▸ **WRITTEN PROBLEM**: Copy the records below verbatim, starting at the line that contains "The image size is (1433, 648)." and ending at the line that contains "pyautogui.click(x=473, y=224)", with both of those lines included.

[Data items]
____
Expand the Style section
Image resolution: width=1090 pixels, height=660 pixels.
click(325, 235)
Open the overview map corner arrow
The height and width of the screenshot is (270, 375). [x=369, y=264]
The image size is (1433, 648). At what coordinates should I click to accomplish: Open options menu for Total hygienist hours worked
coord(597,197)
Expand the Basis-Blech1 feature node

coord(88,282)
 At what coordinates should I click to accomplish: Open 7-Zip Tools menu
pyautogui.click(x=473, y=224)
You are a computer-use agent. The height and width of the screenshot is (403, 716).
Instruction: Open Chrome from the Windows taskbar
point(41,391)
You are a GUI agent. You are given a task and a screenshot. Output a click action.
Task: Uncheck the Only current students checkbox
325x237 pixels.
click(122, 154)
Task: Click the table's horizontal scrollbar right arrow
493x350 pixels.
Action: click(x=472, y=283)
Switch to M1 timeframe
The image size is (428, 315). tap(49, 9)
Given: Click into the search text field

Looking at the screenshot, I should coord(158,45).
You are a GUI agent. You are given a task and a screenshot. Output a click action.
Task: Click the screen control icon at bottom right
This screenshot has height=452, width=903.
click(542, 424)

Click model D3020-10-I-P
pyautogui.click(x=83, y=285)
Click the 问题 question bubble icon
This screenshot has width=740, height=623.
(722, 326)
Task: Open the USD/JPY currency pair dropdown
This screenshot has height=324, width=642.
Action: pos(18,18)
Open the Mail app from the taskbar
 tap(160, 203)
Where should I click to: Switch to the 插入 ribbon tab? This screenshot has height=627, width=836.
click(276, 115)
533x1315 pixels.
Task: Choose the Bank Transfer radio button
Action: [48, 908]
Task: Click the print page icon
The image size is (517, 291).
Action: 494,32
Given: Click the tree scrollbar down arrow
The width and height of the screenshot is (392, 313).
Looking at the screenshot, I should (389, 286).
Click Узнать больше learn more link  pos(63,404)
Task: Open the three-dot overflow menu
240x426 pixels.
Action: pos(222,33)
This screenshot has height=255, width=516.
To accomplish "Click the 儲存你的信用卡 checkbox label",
____
▸ **THE SOLUTION**:
The image size is (1433, 648). At what coordinates should I click to accomplish: Open options menu for Total hygienist hours worked
coord(597,197)
Expand the Basis-Blech1 feature node

coord(88,282)
 At what coordinates should I click to accomplish: Open 7-Zip Tools menu
pyautogui.click(x=473, y=224)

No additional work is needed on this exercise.